Taking Action on Addiction is a long-term campaign which will work to improve awareness and understanding of addiction, and its causes and scale in society, to enable more people to ask for and receive help.

The duchess spoke to TV duo Ant McPartlin and Declan Donnelly, who compered the event, about McPartlin’s former addiction problems.

McPartlin told Kate: “I found that myself. By the time I asked for help, it was bad, but as soon as you opened up to people, problems have got to disappear.

“It gets better and help is there.”

McPartlin struggled with a two-year addiction to super-strength painkillers following a knee operation in 2015.

He crashed his car in 2018 while more than twice the alcohol limit, before entering rehab.

The duchess described how the Covid-19 crisis has affected addiction rates, with some 1.5 million more people facing problems with alcohol, and almost one million young people experiencing an increase in addictive behaviour.

“The pandemic has had a devastating impact on addiction rates.

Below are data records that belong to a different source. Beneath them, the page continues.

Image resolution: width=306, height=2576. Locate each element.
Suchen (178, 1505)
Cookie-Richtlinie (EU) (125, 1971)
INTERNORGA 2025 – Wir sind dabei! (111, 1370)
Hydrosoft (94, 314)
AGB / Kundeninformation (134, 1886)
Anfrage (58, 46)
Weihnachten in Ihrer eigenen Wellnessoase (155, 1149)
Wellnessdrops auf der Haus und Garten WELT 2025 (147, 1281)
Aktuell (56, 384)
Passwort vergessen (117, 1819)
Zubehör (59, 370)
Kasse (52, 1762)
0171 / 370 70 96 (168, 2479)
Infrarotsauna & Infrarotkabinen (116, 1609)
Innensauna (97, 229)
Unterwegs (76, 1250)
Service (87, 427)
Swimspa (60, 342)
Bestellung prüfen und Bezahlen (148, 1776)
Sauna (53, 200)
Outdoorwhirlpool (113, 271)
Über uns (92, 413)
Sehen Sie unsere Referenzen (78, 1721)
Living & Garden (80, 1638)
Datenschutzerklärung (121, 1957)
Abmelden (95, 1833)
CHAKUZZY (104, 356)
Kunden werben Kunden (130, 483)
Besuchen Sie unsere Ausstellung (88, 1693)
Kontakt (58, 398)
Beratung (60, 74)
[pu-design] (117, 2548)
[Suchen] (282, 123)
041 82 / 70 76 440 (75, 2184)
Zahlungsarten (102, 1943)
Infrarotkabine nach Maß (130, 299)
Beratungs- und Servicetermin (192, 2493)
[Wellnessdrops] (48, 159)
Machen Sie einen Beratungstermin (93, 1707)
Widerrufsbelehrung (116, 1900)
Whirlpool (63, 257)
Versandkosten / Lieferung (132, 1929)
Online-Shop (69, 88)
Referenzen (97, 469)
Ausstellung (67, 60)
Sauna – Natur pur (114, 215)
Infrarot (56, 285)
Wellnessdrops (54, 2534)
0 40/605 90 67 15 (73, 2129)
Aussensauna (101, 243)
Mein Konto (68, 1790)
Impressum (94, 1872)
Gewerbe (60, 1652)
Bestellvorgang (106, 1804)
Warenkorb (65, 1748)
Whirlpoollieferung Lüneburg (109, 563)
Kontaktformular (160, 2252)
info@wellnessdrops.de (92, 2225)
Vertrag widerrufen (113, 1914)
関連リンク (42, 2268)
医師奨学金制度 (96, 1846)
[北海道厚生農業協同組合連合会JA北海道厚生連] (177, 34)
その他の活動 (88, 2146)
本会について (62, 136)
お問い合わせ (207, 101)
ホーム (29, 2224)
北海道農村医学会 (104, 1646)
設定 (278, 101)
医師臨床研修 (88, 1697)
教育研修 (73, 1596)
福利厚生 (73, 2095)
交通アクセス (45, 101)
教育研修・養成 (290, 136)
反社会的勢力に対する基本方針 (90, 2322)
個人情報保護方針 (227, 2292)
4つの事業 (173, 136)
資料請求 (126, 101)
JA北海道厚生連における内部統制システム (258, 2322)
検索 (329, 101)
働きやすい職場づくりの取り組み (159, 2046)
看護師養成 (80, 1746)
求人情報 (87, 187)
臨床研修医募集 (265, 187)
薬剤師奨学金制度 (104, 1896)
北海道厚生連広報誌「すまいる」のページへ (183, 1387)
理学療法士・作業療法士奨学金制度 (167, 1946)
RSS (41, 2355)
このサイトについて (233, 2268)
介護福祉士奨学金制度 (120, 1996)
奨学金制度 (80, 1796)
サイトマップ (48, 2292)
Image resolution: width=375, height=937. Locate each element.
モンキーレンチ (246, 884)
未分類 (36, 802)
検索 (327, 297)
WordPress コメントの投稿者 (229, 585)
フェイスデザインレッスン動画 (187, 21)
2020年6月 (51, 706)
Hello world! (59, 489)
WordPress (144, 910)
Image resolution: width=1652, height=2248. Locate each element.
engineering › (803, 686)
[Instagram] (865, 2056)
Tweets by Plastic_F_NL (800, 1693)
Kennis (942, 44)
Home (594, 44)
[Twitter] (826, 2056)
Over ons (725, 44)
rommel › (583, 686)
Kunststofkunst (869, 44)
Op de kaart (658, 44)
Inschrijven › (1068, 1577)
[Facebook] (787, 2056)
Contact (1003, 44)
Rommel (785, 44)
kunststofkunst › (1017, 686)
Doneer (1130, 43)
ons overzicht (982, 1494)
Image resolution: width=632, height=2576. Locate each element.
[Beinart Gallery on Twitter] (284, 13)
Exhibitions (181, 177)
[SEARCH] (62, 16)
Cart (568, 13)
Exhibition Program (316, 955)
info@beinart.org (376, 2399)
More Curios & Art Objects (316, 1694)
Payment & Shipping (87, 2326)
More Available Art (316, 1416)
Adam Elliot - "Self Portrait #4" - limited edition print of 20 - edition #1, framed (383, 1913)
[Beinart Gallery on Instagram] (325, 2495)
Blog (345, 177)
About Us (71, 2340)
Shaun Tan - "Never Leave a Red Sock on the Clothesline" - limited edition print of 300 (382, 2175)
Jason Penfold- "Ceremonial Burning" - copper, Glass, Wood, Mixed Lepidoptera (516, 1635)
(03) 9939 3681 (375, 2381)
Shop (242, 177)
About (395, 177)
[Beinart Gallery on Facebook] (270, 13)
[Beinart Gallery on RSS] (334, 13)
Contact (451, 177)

And families and children are having to cope with addiction in greater numbers than ever before,” she said.

“We know that over one-and-a-half million people across the UK who did not have substance misuse prior to lockdown may now be experiencing problems associated with increased alcohol consumption.

“Around two million individuals who were identified as being in recovery may have experienced a relapse over the past 18 months.
“And almost one million young people and children are showing an increase in addictive behaviour since the pandemic began.”

Kate met beneficiaries of the Forward Trust, as well as former addicts, to hear of their experiences.

The duchess was dressed in a pleated red skirt and matching turtleneck – echoing something of her husband the Duke of Cambridge’s look after he wore a polo neck – with green velvet jacket – to the Earthshot Prize awards on Sunday.

She called for society to start with compassion and empathy and to value and prioritise care and support, adding that there was hope and that she had met “many incredible people who have lived through the harsh realities of addiction” over the last decade.

“Through their own hard work, and with the help from communities and charities, such as the Forward Trust, lives really are being turned around,” she said.

Kate added: “We can all play our part in helping this work. By understanding, by listening, by connecting. So that together we can build a happier, healthier and more nurturing society.”

The Forward Trust aims to empower people to break the cycles of addiction or crime to help them move forward with their lives.